(Item coordinate data)
____________

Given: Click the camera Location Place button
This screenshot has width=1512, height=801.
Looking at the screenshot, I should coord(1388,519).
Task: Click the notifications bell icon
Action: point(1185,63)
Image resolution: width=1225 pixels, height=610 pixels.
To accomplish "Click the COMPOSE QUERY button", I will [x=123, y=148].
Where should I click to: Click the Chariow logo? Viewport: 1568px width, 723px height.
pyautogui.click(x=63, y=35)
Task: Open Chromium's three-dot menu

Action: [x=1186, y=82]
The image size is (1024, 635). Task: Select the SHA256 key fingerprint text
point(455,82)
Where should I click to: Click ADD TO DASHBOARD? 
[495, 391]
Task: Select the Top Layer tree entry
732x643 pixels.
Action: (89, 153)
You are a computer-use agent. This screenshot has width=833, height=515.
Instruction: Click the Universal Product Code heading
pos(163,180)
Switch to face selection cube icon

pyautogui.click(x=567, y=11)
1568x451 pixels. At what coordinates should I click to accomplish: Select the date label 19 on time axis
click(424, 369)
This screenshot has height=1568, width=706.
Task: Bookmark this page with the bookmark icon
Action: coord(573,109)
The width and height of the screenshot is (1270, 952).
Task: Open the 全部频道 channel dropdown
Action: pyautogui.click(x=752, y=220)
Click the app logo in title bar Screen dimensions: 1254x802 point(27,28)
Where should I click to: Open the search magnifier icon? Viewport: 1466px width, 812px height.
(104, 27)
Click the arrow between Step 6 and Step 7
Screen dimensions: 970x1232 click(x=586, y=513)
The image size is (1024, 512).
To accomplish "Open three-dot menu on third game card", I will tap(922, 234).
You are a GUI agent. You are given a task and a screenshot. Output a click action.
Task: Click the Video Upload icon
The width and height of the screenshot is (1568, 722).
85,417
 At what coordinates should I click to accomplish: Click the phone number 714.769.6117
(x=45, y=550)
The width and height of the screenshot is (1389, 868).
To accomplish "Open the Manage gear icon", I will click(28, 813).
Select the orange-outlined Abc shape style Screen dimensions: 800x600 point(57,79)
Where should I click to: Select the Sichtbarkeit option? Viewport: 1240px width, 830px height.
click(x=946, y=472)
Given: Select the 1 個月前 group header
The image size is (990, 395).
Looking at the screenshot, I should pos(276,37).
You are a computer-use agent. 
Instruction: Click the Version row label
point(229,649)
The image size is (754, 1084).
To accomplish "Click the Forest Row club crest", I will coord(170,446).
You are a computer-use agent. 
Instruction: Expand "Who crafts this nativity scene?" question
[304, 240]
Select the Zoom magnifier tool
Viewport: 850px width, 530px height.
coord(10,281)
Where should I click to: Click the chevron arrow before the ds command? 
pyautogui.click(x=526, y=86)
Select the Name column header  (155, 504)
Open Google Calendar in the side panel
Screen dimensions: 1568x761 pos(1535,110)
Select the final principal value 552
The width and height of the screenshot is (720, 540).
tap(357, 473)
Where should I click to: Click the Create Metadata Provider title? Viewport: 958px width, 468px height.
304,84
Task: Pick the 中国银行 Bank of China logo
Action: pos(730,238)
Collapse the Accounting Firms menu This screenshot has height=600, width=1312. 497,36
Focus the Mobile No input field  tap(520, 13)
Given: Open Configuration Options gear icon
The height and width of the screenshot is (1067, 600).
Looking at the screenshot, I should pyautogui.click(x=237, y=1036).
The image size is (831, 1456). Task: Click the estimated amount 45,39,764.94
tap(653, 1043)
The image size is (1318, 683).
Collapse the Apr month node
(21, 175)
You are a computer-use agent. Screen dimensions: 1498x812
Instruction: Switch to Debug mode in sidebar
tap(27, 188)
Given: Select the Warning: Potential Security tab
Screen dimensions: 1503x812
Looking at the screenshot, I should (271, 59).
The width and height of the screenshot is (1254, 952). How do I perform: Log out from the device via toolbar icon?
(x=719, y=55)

____________

[Set problem]
Lay out every line of the records above as a JSON list of strings, one string per line, and leave out any blank lines.

[Response below]
[
  "Given: Click the camera Location Place button",
  "This screenshot has width=1512, height=801.",
  "Looking at the screenshot, I should coord(1388,519).",
  "Task: Click the notifications bell icon",
  "Action: point(1185,63)",
  "Image resolution: width=1225 pixels, height=610 pixels.",
  "To accomplish \"Click the COMPOSE QUERY button\", I will [x=123, y=148].",
  "Where should I click to: Click the Chariow logo? Viewport: 1568px width, 723px height.",
  "pyautogui.click(x=63, y=35)",
  "Task: Open Chromium's three-dot menu",
  "Action: [x=1186, y=82]",
  "The image size is (1024, 635). Task: Select the SHA256 key fingerprint text",
  "point(455,82)",
  "Where should I click to: Click ADD TO DASHBOARD? ",
  "[495, 391]",
  "Task: Select the Top Layer tree entry",
  "732x643 pixels.",
  "Action: (89, 153)",
  "You are a computer-use agent. This screenshot has width=833, height=515.",
  "Instruction: Click the Universal Product Code heading",
  "pos(163,180)",
  "Switch to face selection cube icon",
  "pyautogui.click(x=567, y=11)",
  "1568x451 pixels. At what coordinates should I click to accomplish: Select the date label 19 on time axis",
  "click(424, 369)",
  "This screenshot has height=1568, width=706.",
  "Task: Bookmark this page with the bookmark icon",
  "Action: coord(573,109)",
  "The width and height of the screenshot is (1270, 952).",
  "Task: Open the 全部频道 channel dropdown",
  "Action: pyautogui.click(x=752, y=220)",
  "Click the app logo in title bar Screen dimensions: 1254x802 point(27,28)",
  "Where should I click to: Open the search magnifier icon? Viewport: 1466px width, 812px height.",
  "(104, 27)",
  "Click the arrow between Step 6 and Step 7",
  "Screen dimensions: 970x1232 click(x=586, y=513)",
  "The image size is (1024, 512).",
  "To accomplish \"Open three-dot menu on third game card\", I will tap(922, 234).",
  "You are a GUI agent. You are given a task and a screenshot. Output a click action.",
  "Task: Click the Video Upload icon",
  "The width and height of the screenshot is (1568, 722).",
  "85,417",
  " At what coordinates should I click to accomplish: Click the phone number 714.769.6117",
  "(x=45, y=550)",
  "The width and height of the screenshot is (1389, 868).",
  "To accomplish \"Open the Manage gear icon\", I will click(28, 813).",
  "Select the orange-outlined Abc shape style Screen dimensions: 800x600 point(57,79)",
  "Where should I click to: Select the Sichtbarkeit option? Viewport: 1240px width, 830px height.",
  "click(x=946, y=472)",
  "Given: Select the 1 個月前 group header",
  "The image size is (990, 395).",
  "Looking at the screenshot, I should pos(276,37).",
  "You are a computer-use agent. ",
  "Instruction: Click the Version row label",
  "point(229,649)",
  "The image size is (754, 1084).",
  "To accomplish \"Click the Forest Row club crest\", I will coord(170,446).",
  "You are a computer-use agent. ",
  "Instruction: Expand \"Who crafts this nativity scene?\" question",
  "[304, 240]",
  "Select the Zoom magnifier tool",
  "Viewport: 850px width, 530px height.",
  "coord(10,281)",
  "Where should I click to: Click the chevron arrow before the ds command? ",
  "pyautogui.click(x=526, y=86)",
  "Select the Name column header  (155, 504)",
  "Open Google Calendar in the side panel",
  "Screen dimensions: 1568x761 pos(1535,110)",
  "Select the final principal value 552",
  "The width and height of the screenshot is (720, 540).",
  "tap(357, 473)",
  "Where should I click to: Click the Create Metadata Provider title? Viewport: 958px width, 468px height.",
  "304,84",
  "Task: Pick the 中国银行 Bank of China logo",
  "Action: pos(730,238)",
  "Collapse the Accounting Firms menu This screenshot has height=600, width=1312. 497,36",
  "Focus the Mobile No input field  tap(520, 13)",
  "Given: Open Configuration Options gear icon",
  "The height and width of the screenshot is (1067, 600).",
  "Looking at the screenshot, I should pyautogui.click(x=237, y=1036).",
  "The image size is (831, 1456). Task: Click the estimated amount 45,39,764.94",
  "tap(653, 1043)",
  "The image size is (1318, 683).",
  "Collapse the Apr month node",
  "(21, 175)",
  "You are a computer-use agent. Screen dimensions: 1498x812",
  "Instruction: Switch to Debug mode in sidebar",
  "tap(27, 188)",
  "Given: Select the Warning: Potential Security tab",
  "Screen dimensions: 1503x812",
  "Looking at the screenshot, I should (271, 59).",
  "The width and height of the screenshot is (1254, 952). How do I perform: Log out from the device via toolbar icon?",
  "(x=719, y=55)"
]